How Millennials View Work: 9 Stats

how millennials view work


For our 2019 State of Work report, we surveyed more than 2,000 workers in the US and more than 2,000 workers in the UK and gathered hundreds of data points in the process.

Taken together, the report represents the latest findings on this topic, and all knowledge workers — from the C-suite to interns — would do well to read the whole thing. For this post we’ve drilled down into a single aspect of the report in order to highlight what the modern workforce can do to integrate the work of young employees.

How do the views of Millennials differ from those of their Gen X and Baby Boomer counterparts? Which group finds the greatest sense of purpose at work? Which group feels the most swamped by their to-do list? Which group spends the most time on their primary tasks?

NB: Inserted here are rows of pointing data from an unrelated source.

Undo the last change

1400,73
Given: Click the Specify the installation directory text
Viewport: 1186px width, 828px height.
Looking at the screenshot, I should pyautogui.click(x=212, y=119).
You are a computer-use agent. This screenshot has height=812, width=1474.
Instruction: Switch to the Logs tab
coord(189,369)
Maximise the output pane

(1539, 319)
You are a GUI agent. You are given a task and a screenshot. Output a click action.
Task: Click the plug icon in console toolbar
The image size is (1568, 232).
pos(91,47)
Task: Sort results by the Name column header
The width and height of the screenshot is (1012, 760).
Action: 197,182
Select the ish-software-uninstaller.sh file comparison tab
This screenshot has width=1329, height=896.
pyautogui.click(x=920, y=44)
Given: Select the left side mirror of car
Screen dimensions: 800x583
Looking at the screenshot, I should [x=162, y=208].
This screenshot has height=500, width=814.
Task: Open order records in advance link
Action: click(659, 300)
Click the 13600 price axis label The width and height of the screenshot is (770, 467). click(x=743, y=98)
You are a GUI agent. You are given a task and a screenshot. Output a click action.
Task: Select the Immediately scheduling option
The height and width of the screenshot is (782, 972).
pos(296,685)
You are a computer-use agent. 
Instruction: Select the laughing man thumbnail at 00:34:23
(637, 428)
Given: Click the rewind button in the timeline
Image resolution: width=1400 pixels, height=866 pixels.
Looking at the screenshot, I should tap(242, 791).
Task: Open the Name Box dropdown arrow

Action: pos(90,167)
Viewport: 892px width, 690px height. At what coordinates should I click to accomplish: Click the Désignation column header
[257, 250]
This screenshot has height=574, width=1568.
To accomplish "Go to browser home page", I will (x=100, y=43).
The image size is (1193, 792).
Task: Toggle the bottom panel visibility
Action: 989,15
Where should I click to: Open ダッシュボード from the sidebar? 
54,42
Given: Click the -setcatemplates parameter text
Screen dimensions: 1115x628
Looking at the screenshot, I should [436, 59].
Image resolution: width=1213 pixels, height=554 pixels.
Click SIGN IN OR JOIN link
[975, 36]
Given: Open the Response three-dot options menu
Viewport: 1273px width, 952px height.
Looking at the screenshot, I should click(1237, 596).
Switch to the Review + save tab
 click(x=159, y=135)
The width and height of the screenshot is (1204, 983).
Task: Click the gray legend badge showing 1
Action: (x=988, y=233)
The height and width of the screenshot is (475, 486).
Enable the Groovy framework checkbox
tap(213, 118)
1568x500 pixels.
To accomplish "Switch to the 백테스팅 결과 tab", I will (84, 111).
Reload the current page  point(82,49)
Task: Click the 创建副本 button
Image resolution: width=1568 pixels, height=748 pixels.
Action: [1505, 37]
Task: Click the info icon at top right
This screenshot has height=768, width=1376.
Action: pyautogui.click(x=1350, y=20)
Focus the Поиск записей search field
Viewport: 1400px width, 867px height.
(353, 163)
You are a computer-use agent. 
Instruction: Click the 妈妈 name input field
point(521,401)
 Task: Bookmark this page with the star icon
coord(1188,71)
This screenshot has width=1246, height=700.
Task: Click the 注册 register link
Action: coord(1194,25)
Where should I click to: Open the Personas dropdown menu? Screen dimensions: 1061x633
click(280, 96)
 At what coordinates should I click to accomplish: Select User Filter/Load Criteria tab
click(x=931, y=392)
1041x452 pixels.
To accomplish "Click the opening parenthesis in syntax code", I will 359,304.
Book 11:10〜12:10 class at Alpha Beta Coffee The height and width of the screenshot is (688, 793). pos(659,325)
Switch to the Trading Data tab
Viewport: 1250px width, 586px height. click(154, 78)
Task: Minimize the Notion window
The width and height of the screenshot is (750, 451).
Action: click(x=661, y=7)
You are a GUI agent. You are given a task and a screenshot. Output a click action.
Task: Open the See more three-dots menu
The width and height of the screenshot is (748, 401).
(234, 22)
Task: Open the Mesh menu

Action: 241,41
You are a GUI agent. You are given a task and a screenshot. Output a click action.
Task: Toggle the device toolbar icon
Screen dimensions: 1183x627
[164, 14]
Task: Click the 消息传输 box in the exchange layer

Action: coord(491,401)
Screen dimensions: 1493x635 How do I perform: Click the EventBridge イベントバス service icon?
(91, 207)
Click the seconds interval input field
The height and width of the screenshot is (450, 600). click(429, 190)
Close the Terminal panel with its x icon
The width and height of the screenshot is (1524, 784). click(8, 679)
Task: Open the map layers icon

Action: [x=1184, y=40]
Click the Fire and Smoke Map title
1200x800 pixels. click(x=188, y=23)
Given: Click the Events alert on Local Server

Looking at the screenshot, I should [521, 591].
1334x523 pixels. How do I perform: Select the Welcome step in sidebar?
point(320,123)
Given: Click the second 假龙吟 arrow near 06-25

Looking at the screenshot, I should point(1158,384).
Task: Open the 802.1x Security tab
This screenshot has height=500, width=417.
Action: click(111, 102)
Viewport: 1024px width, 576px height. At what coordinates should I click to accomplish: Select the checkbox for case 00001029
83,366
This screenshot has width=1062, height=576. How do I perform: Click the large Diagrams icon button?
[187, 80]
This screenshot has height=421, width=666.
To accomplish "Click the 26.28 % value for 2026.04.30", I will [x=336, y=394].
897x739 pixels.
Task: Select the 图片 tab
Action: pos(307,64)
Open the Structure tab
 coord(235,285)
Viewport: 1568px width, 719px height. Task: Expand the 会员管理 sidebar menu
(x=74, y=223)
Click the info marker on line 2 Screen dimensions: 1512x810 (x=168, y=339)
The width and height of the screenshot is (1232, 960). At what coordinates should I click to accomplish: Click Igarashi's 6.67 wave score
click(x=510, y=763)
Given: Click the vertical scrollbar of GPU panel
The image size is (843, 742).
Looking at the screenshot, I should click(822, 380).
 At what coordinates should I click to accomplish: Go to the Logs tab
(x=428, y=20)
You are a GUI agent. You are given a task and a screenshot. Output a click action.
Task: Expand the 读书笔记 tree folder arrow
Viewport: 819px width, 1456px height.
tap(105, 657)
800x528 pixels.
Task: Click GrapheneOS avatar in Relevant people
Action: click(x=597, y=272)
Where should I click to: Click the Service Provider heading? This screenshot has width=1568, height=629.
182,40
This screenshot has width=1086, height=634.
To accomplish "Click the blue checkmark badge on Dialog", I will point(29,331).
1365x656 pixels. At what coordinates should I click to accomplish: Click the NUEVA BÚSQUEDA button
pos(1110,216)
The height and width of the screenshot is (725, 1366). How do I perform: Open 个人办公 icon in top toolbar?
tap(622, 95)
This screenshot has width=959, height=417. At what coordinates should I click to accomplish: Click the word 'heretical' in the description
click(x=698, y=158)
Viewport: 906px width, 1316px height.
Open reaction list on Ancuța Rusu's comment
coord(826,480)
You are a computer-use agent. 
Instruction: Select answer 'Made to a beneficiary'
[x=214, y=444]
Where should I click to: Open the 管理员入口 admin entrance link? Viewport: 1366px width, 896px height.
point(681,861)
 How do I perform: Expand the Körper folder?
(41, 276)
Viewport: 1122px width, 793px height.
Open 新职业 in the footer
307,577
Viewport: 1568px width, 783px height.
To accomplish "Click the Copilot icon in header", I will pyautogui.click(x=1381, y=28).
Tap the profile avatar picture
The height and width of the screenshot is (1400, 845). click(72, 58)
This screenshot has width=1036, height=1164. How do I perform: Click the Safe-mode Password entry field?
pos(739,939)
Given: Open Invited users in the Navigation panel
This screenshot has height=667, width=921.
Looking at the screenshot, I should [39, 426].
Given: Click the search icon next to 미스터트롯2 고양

Once you know the answers to these questions (shown below), you’ll be better able to address the different needs of your team members.

Here’s what we found:

  1. Millennials say 53% of the work they do matters to them personally. By contrast, Gen Xers put the number at 58% and Baby Boomers put the number at 67%. Why the disparity? It may be because Millennials are more likely to be assigned menial tasks that are necessary for starting a new career. Or it may be because younger people are more likely to have big visions for what they want out of work — visions that become more grounded in reality as time passes. Whatever the cause, it’s critical to understand that younger workers may need more help seeing why their work matters.
  2. 78% of Millennials say that chat apps are an effective means of communicating between teams. Only 63% of Baby Boomers say the same thing. In addition, 54% of Millennials say that these apps are also an effective way of communicating with company leadership, versus 39% of Baby Boomers. In other words, if you want to reach younger workers, you might try messaging them directly via IM.
  3. 62% of Millennials say they’re so swamped with getting day-to-day work done they don’t have time to think beyond their daily to-do list. 60% of Gen Xers and 53% of Boomers feel the same. Feeling swamped might just come with the territory of having to being new to the work environment. Or it might be a sign that Millennials need more mentorship in work management.
  4. 62% of Millennials also consider themselves an accidental project manager — someone who wasn’t formally assigned to manage people but is still tasked with the job. By contrast, 58% of Gen Xers and 53% of Boomers feel the same.
  5. 42% of Millennials feel that their workplace doesn’t foster innovation. Contrast this 38% of Gen Xers and 33% of Boomers. In this same vein, Millennials are more likely than Gen Xers and Boomers to say their productivity would improve if they had more time to think (72% vs. 65% and 58%) and their team would be more successful if all employees were given 4 hours a week to focus entirely on innovation (66% vs. 54% and 48%).
  6. Millennials say they spend only 34% of their work week on their primary job duties. By comparison, Gen Xers say they spend 38% and Boomers say they spend 45%. This is striking because it means that Millennials spend 66% of their week (~25 hours of a 40-hour work week) on secondary tasks.
  7. 42% of Millennials say that a lack of standard workflow processes gets in the way of their work. Baby Boomers put the number at 24%. That’s a big difference, and it reinforces the desire Millennials have for solutions that can help them better manage their workflow. In addition, Millennials and Gen X are more likely than Baby Boomers to say that the primary reason their projects get delayed is that the work isn’t prioritized correctly (39% and 37% vs. 30%).
  8. 44% of Millennials say there will be a day when we’ll no longer have to work to meet our basic needs because automation will do that for us. Compare that to 26% of Boomers. At the same time, Millennials are twice as likely as Baby Boomers to worry that believe that automation might be a double-edged sword. It might help us work better, but may take our jobs in the process.
  9. 51% of Millennials say their team is requesting more tools to manage their work, but their executives are not on board. Contrast that with are more likely than with 46% of Gen Xers and 40% of Baby Boomers.

There’s a clear theme here. No matter how you slice the data above, Millennials are looking for ways to manage modern work so they can innovate and focus on their primary job duties. They’re hopeful about the rise of automation, but wary about what it means for job loss. If experienced leaders provide mentorship on work management best practices coupled with digital work management solutions, they’ll be well positioned to fully integrate young workers into their teams.